Model of the MitoNEET [2Fe−2S] Cluster Shows Proton Coupled Electron Transfer

MitoNEET is an outer membrane protein whose exact function remains unclear, though a role of this protein in redox and iron sensing as well as in controlling maximum mitochondrial respiratory rates has been discussed. It was shown to contain a redox active and acid labile [2Fe–2S] cluster which is ligated by one histidine and three cysteine residues. Herein we present the first synthetic analogue with biomimetic {SN/S2} ligation which could be structurally characterized in its diferric form, 52–. In addition to being a high fidelity structural model for the biological cofactor, the complex is shown to mediate proton coupled electron transfer (PCET) at the {SN} ligated site, pointing at a potential functional role of the enzyme’s unique His ligand. Full PCET thermodynamic square schemes for the mitoNEET model 52– and a related homoleptic {SN/SN} capped [2Fe–2S] cluster 42– are established, and kinetics of PCET reactivity are investigated by double-mixing stopped-flow experiments for both complexes.

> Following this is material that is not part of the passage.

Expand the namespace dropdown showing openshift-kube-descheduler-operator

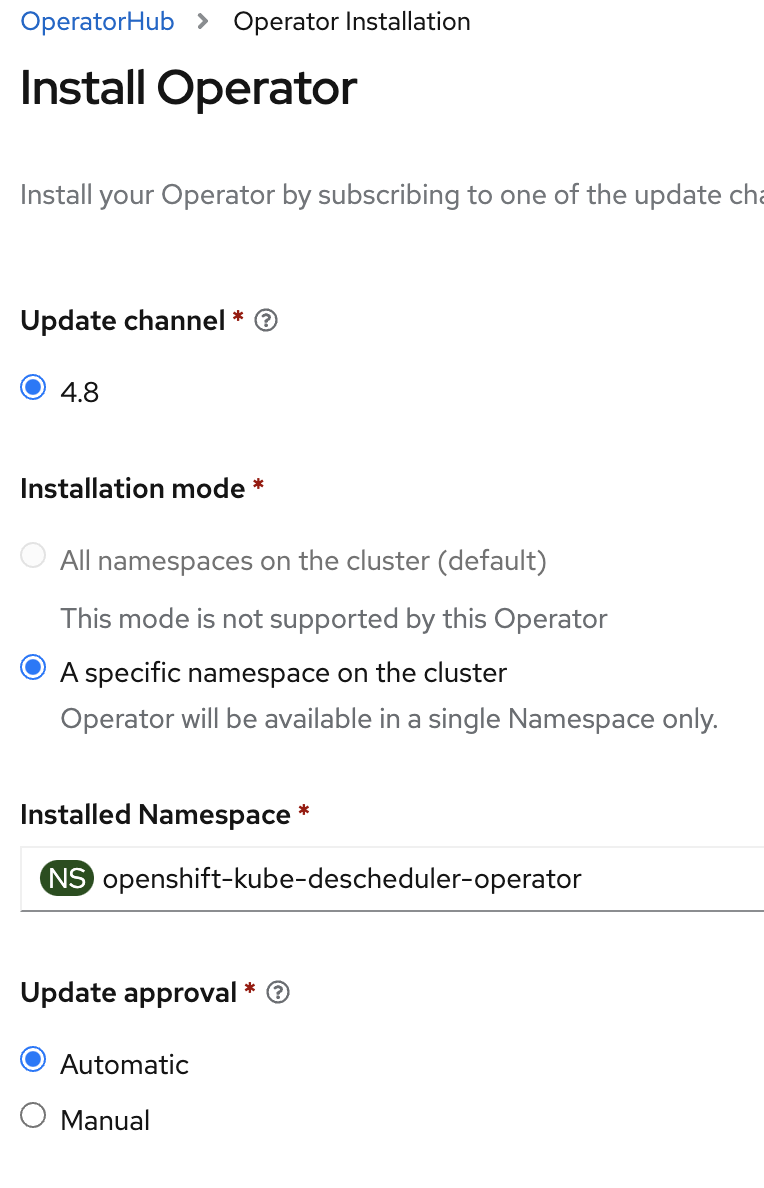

While the NH bond dissociation free energy (BDFE) of 5H2– (230 ± 4 kJ mol–1) and the free energy ΔG°PCET for the reaction with TEMPO (−48.4 kJ mol–1) are very similar to values for the homoleptic cluster 4H2– (232 ± 4 kJ mol–1, –46.3 kJ mol–1) the latter is found to react significantly faster than the mitoNEET model (data for 5H2–: k = 135 ± 27 M–1 s–1, ΔH‡ = 17.6 ± 3.0 kJ mol–1, ΔS‡ = −143 ± 11 J mol–1 K–1, and ΔG‡ = 59.8 kJ mol–1 at 293 K). Comparison of the PCET efficiency of these clusters emphasizes the relevance of reorganization energy in this process.